Hiram también lo vio, desde la ventana de su dormitorio: apenas había logrado conciliar el sueño aquella noche tan larga y sofocante. Su cerebro formaba toda serie de imágenes de fruta podrida y amontonada, visualizaba la sonada humillación pública de su familia (habría otra subasta, las habitaciones de la planta baja del castillo quedarían sembradas de barro por las huellas de desconocidos; esta vez tendrían que vender hasta los edificios…, por una miseria), la muerte espantosa de su único hijo, que aún no había tenido tiempo de asimilar del todo. (¡Arrojado a un río inmundo por los eternos enemigos de la familia, atado de pies y manos como un perro!). Y ahora Gideon internado en Nautauga Falls, con fracturas múltiples y conmoción cerebral…

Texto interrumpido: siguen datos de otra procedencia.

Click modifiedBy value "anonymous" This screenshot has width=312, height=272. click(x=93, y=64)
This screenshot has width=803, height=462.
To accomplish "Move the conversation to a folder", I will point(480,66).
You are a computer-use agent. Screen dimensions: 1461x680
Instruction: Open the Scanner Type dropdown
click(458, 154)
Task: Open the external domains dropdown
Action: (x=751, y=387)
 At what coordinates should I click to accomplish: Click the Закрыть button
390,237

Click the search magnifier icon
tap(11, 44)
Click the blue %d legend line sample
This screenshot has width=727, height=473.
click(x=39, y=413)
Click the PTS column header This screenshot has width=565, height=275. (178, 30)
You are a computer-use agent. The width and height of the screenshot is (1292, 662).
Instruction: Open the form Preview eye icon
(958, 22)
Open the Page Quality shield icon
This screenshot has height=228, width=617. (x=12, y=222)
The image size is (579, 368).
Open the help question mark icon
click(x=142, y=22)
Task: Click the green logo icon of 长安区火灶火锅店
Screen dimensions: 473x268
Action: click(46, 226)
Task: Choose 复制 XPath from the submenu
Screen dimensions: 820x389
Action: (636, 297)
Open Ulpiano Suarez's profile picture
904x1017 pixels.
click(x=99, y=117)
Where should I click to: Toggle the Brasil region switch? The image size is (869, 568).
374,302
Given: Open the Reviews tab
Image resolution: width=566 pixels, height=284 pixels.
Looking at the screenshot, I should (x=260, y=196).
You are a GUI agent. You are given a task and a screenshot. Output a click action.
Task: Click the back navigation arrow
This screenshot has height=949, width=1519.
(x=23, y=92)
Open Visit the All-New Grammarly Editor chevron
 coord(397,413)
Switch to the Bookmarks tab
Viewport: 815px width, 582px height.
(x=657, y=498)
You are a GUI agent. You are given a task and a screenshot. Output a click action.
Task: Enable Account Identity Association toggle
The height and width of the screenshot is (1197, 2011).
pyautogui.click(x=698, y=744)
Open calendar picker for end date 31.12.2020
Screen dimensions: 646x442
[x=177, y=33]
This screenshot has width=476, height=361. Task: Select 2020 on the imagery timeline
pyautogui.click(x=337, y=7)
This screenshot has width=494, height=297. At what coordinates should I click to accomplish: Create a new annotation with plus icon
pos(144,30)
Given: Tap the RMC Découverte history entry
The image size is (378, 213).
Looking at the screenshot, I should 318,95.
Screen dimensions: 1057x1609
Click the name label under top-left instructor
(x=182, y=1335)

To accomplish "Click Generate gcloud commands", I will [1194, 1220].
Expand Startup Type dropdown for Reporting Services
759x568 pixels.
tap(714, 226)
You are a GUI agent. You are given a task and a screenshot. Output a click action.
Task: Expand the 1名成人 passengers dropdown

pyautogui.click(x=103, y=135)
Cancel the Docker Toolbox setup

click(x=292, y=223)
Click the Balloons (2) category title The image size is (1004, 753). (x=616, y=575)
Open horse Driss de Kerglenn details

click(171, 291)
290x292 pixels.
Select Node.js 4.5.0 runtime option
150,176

En ropa interior, aún sin afeitar, Hiram se asomó a la ventana y se puso las gafas al ver la oscura figura que se acercaba cojeando. Al principio creyó que era algún sonámbulo, un enfermo como él: el hombre caminaba con pasos vacilantes y la cabeza inclinada hacia atrás, como si no quisiera hacer el menor intento de mirar el suelo que pisaba. (Caminaba a ciegas, eso resultaba evidente. Tan pronto iba por el sendero de gravilla como por el césped, tropezando a veces con el estrecho arriate de polemonios y campanillas de coral). Pasaron varios minutos sin que Hiram reconociera a su hermano Jean-Pierre. Y cuando al fin lo hizo, como Cornelia, supo que algo había pasado.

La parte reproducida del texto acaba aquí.